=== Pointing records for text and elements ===
★ ★ ★

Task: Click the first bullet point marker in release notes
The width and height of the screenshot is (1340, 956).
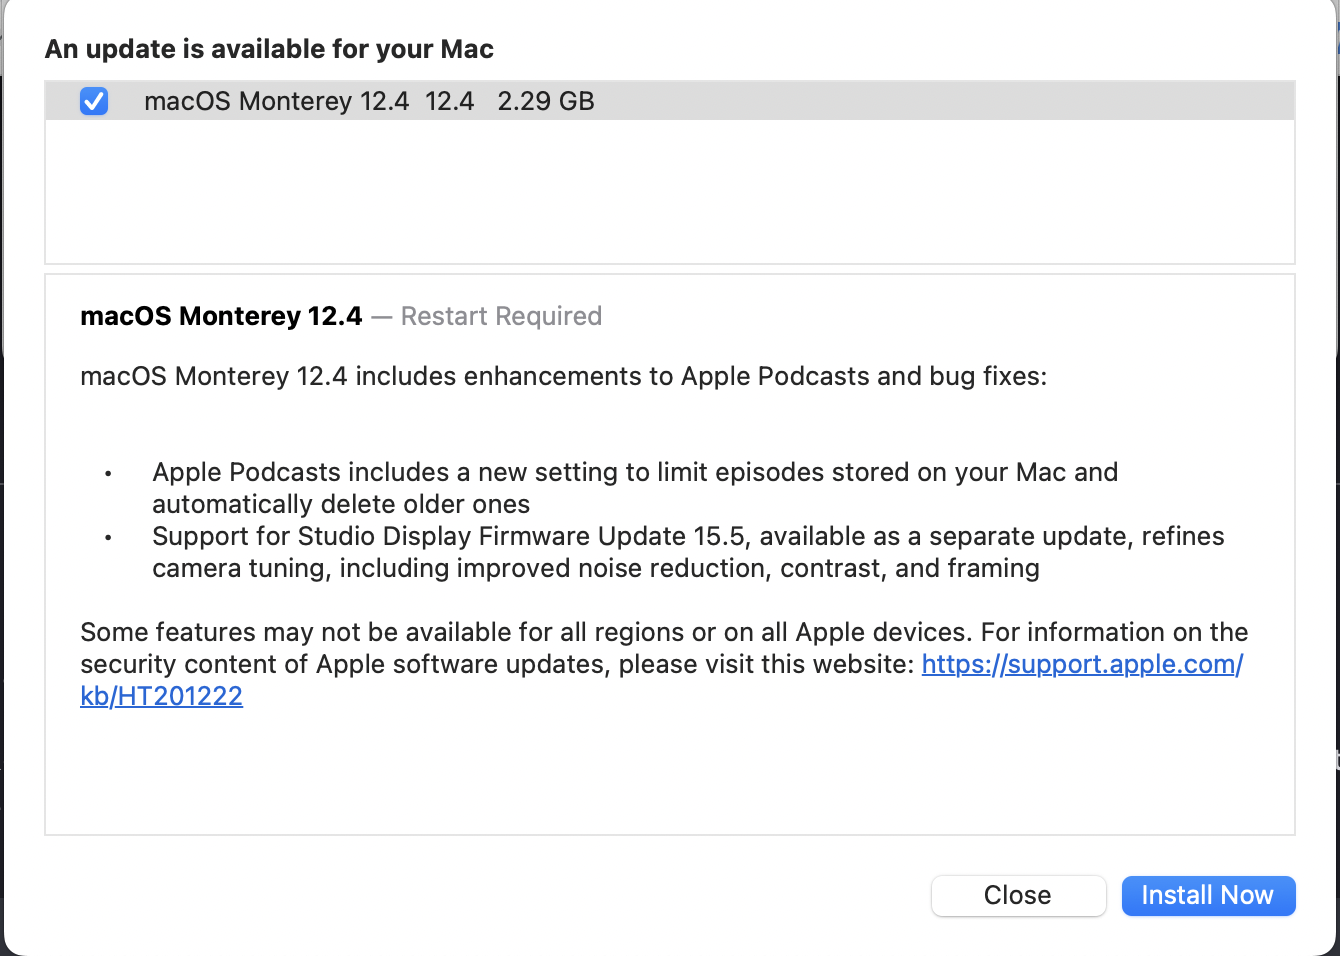Action: coord(108,474)
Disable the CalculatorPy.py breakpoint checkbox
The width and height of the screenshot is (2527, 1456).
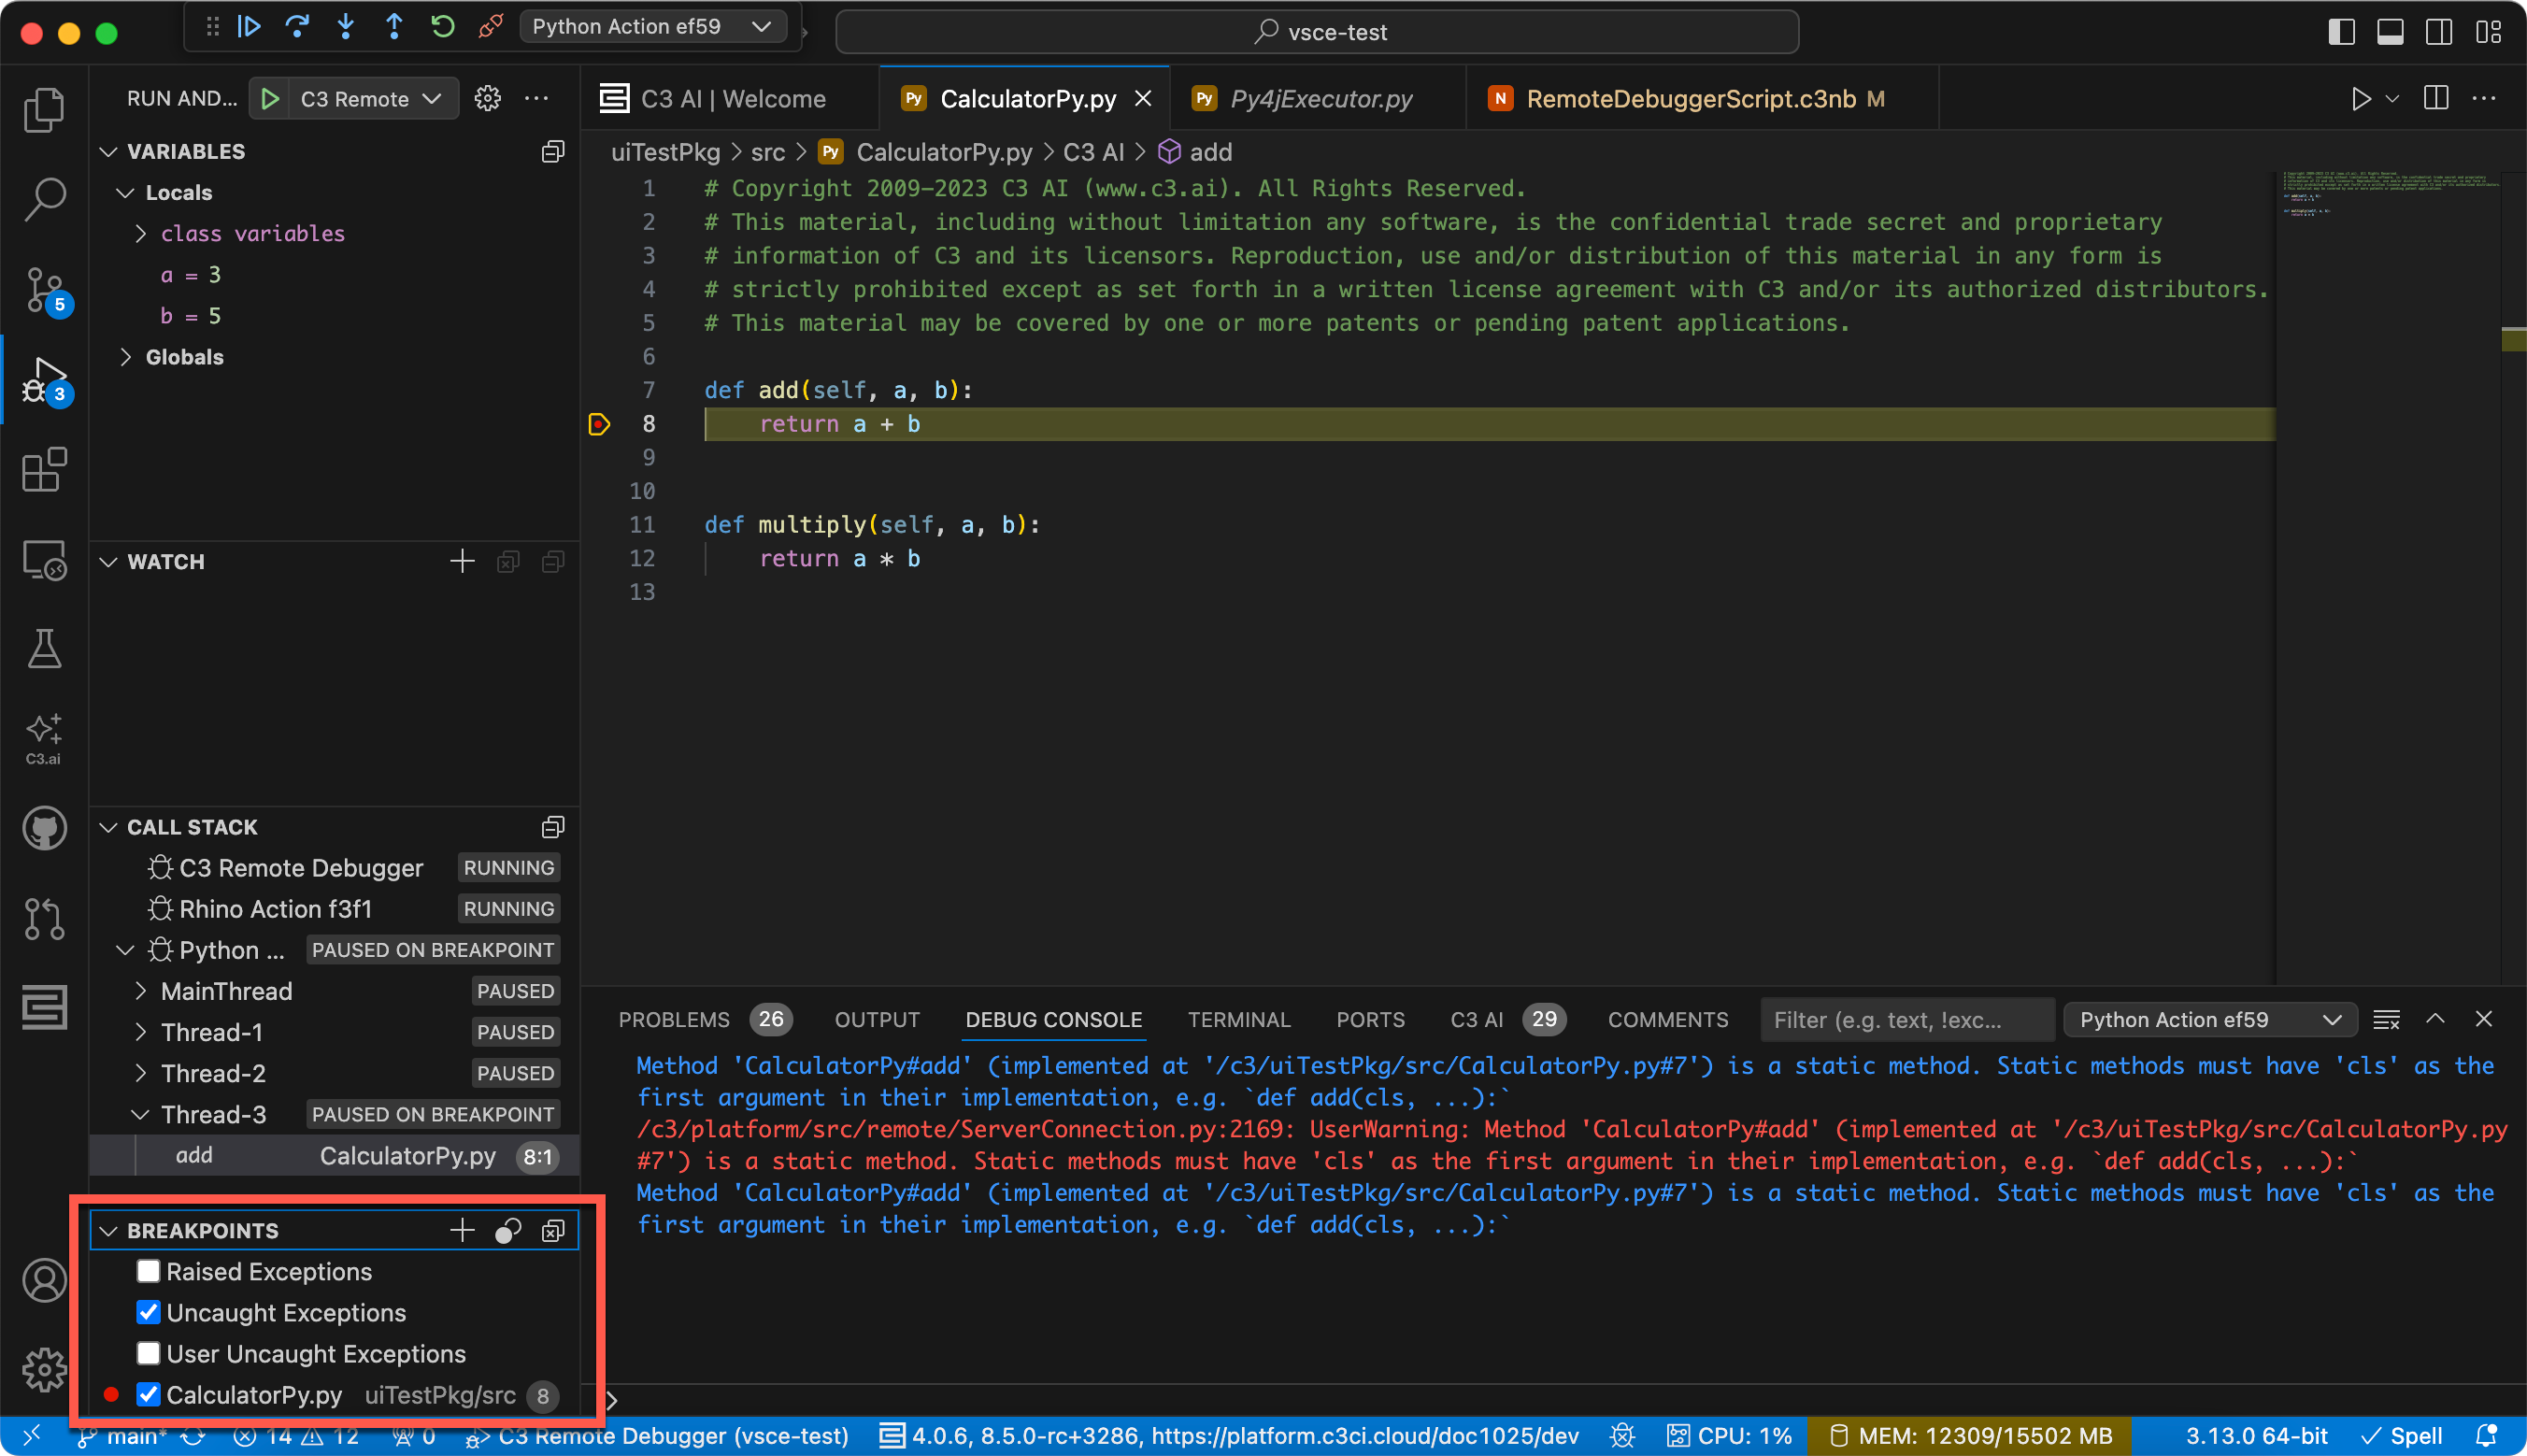tap(149, 1394)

★ ★ ★

=== Short task ===
Rewrite the listing with every "screenshot" swapped for "image", keeping everything else unchanged. Omit the pictures from your answer.

=== Final result ===
Task: Click the first bullet point marker in release notes
The width and height of the image is (1340, 956).
Action: coord(108,474)
Disable the CalculatorPy.py breakpoint checkbox
The width and height of the image is (2527, 1456).
tap(149, 1394)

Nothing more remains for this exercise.